The method of data stratification is essentially the same, and the data collected under the same conditions are summarized for comparative analysis. Because in actual production, there are many factors that affect the quality change. If these factors are not distinguished, it is difficult to get the law of change. Data layering can be carried out in many ways according to the actual situation. For example, according to different time and shift, according to the type of equipment used, according to the feeding time and raw material composition, according to the inspection method and use conditions, according to different defective products and so on. The data stratification method is often used in combination with the above statistical analysis table.
App application
The application of data layering method is mainly a systematic concept, that is, if you want to deal with quite complex data, you must know how to classify and summarize these data systematically and purposefully.
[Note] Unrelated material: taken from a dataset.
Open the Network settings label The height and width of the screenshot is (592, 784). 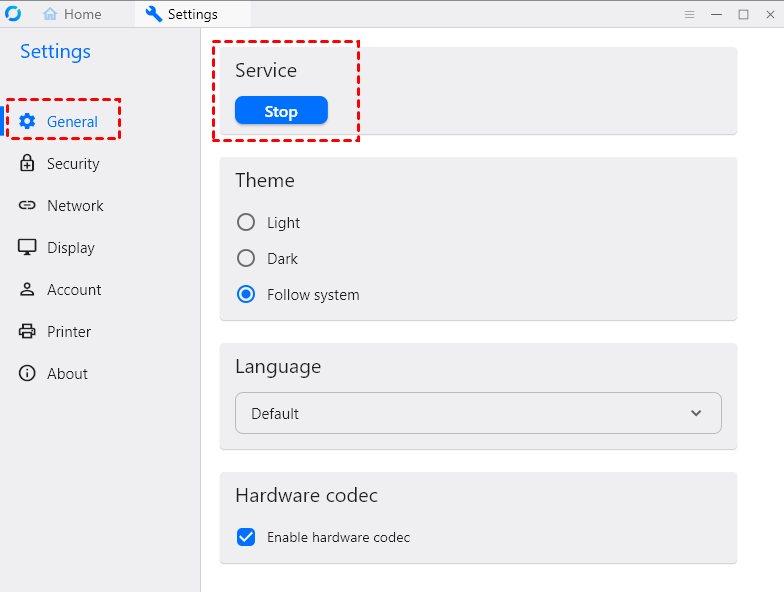[75, 206]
Scientific management emphasizes management skills to make up for the shortcomings of previous management based on experience and visual judgment. This management technology not only needs to establish correct ideas, but also needs to apply data to analyze the work and take correct measures.
How to establish raw data and collect these data according to the required purpose is also the most basic work of many quality control methods.
For example, the aviation market in China has become more and more fierce with the opening up in recent years. In order to win the market, airlines have not only strengthened various measures, but also made great efforts in service quality. We can often see customer satisfaction surveys on the plane. The survey was conducted through a questionnaire. The design of questionnaire is usually divided into ground service quality and aircraft service quality. The ground is divided into reservation and waiting; Aircraft can be divided into flight attitude, catering, sanitation and so on. Through these surveys, we can collect these data and get where to strengthen the quality of service.